Nursing home death caused by deliberate overmedication

Posted on behalf of Stewart Bell, PLLC on Jun 07, 2012 in Nursing Home Information

Thousands of nursing home Injuries and deaths are caused by medication errors each year, including many in West Virginia. Sadder still is the fact that some of those "medication errors" aren't really errors at all -- rather, they are deliberate attempts to use powerful and potentially deadly pharmaceutical drugs as a means to control nursing home residents.

Earlier this week, a former nurse who committed this type of nursing home abuse pled guilty to an involuntary manslaughter charge and was sentenced to a prison term of five months followed by 2- years of probation. She has also been permanently barred from working in the health care or nursing home fields.

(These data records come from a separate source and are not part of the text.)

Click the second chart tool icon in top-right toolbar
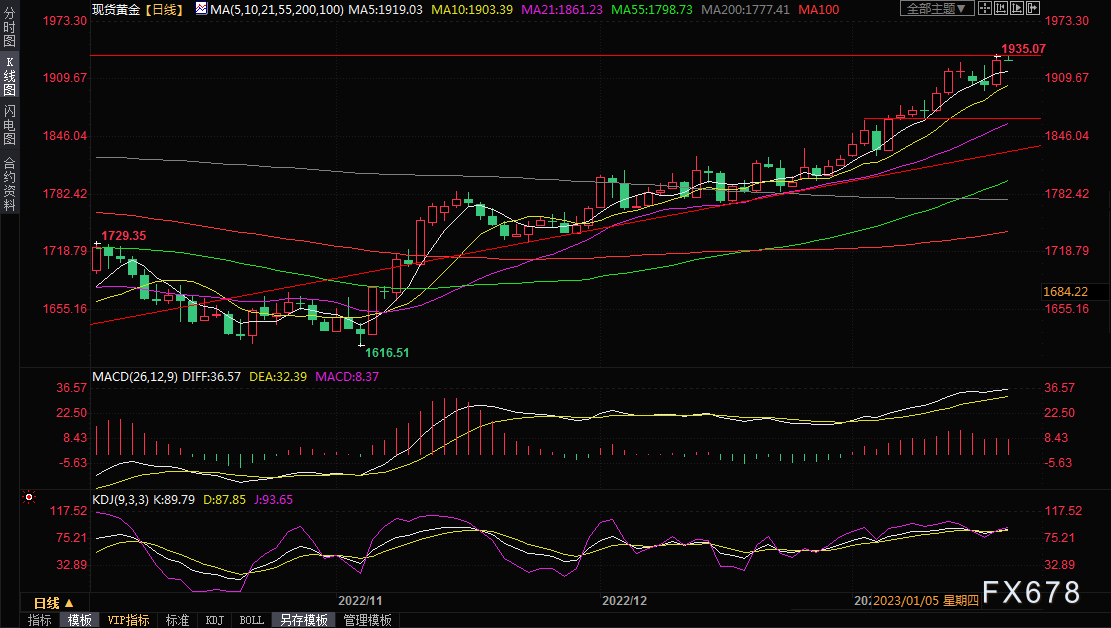Image resolution: width=1111 pixels, height=628 pixels. click(x=1003, y=9)
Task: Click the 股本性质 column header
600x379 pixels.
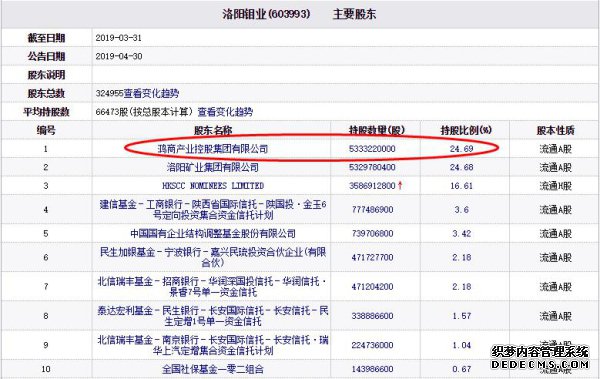Action: [x=556, y=130]
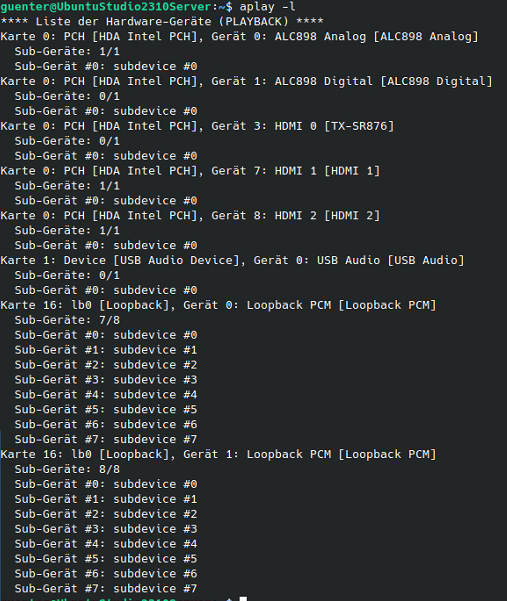Click the Loopback PCM Gerät 1 line
507x601 pixels.
pos(218,454)
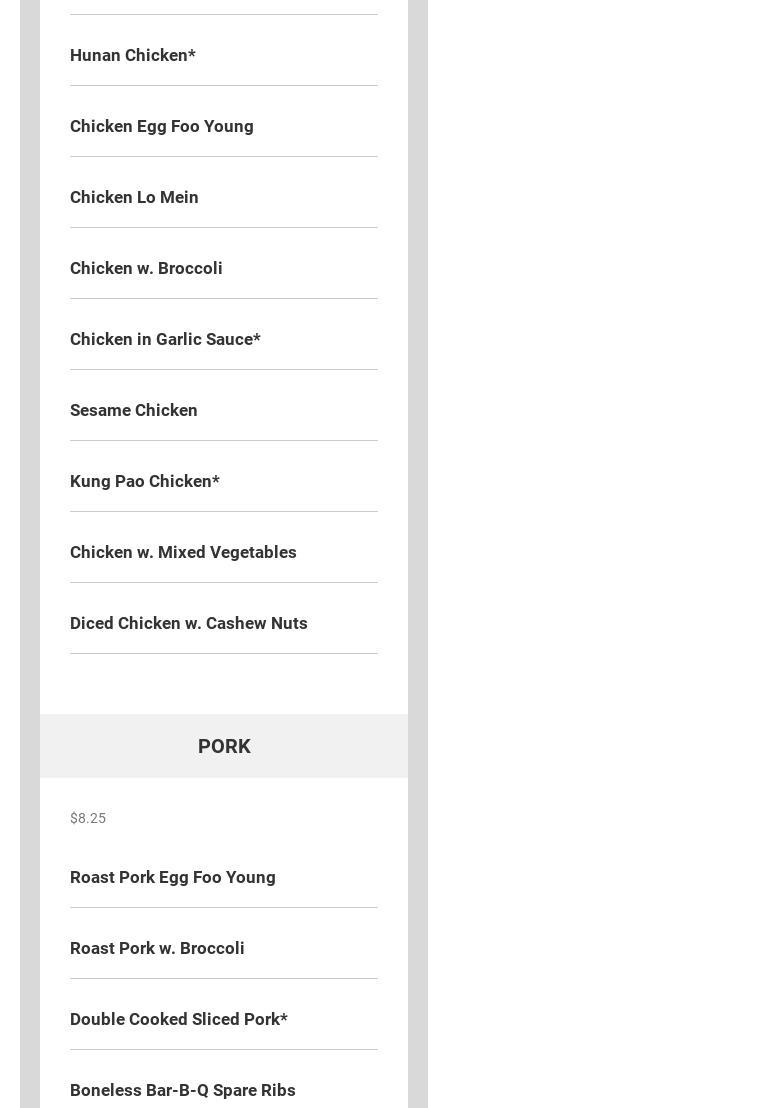Click the $8.25 price label

click(x=88, y=818)
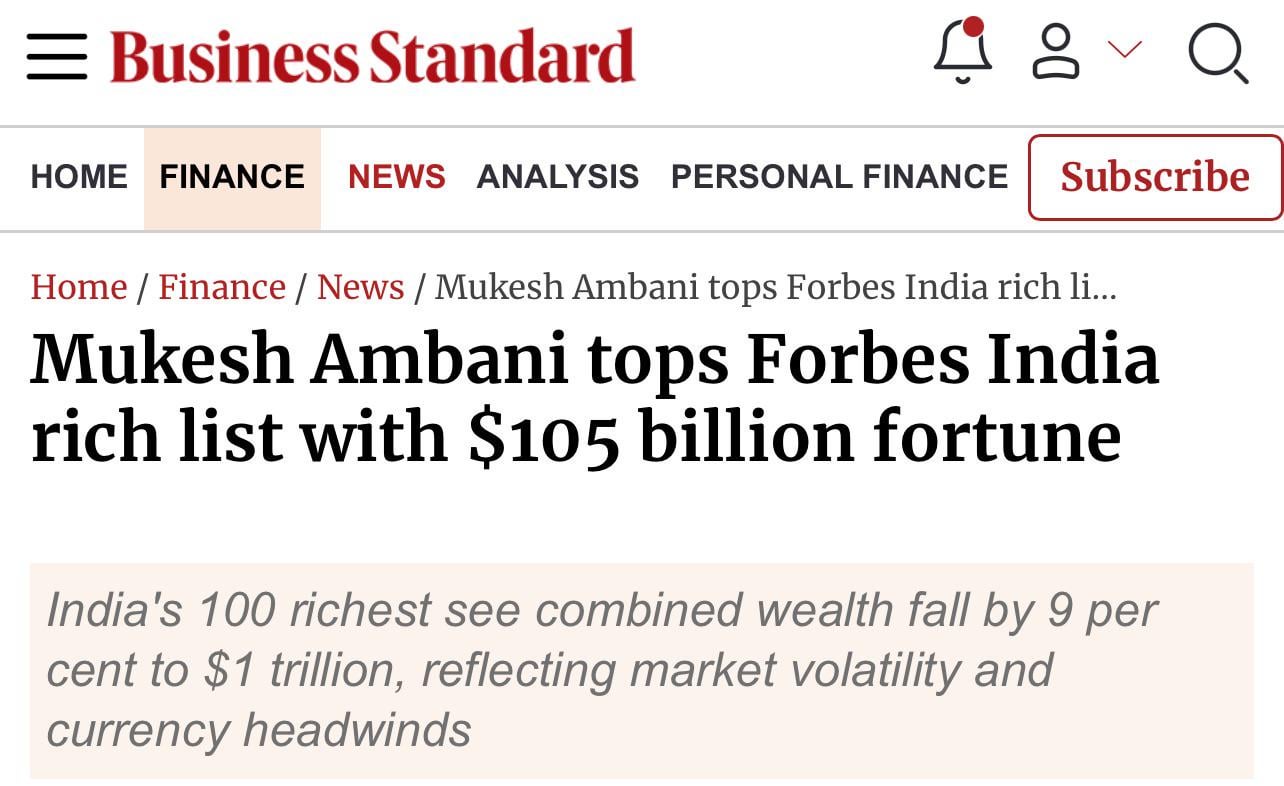
Task: Click 'Mukesh Ambani' in the headline
Action: click(x=299, y=361)
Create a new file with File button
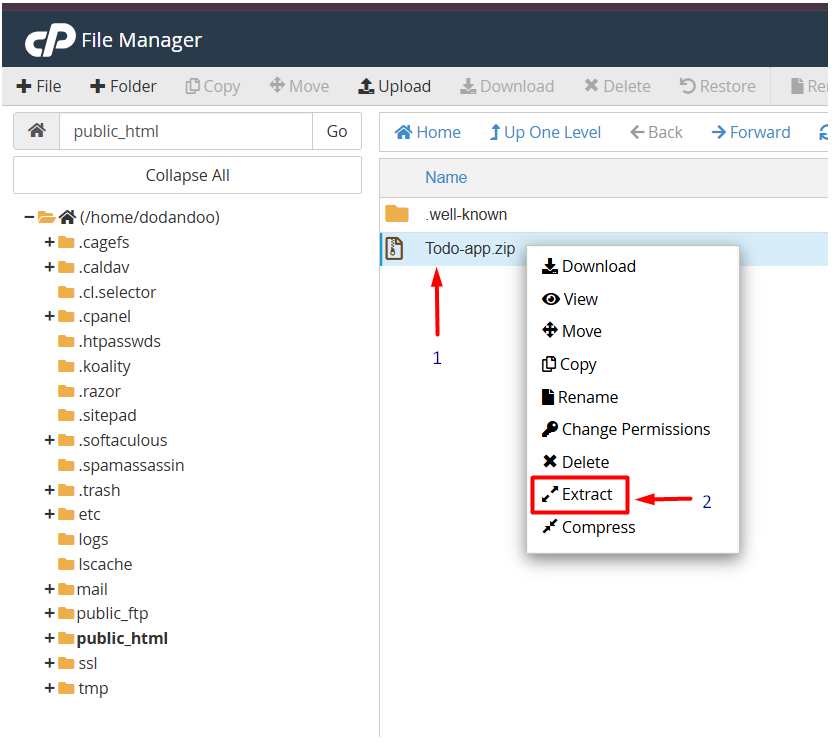 pos(38,86)
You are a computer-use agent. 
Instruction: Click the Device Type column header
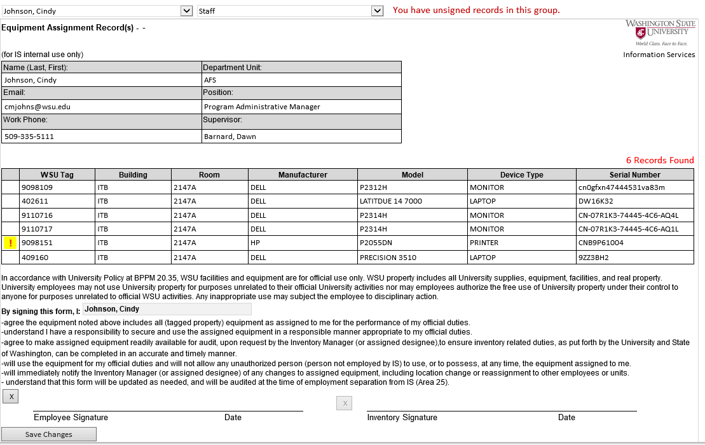[521, 175]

Prosecutors in Chapel Hill, North Carolina, say the woman gave liquid morphine to at least nine patients in the Alzheimer's unit of the nursing home she worked at to make those residents more manageable.

When one of those patients, an 84-year-old woman, died unexpectedly -- a medical examiner reviewed her records and determined that "morphine toxicity" was a contributing factor in her death.

Because morphine toxicity should not have been a risk for this patient based on her medication regimen, administrators at the home placed all of the staff members on paid leave, tested those staff members and the unit's residents for drugs (some of whom tested positive for opiates despite not having a prescription for them), and began to monitor all patients in the unit 24-hours a day. Fortunately, authorities eventually traced the problem back to the nurse who pled guilty to involuntary manslaughter this week.

As for the home where she worked? The Alzheimer's patient death also prompted a state investigation that resulted in the facility being fined for several serious problems, including a significant number of medication errors.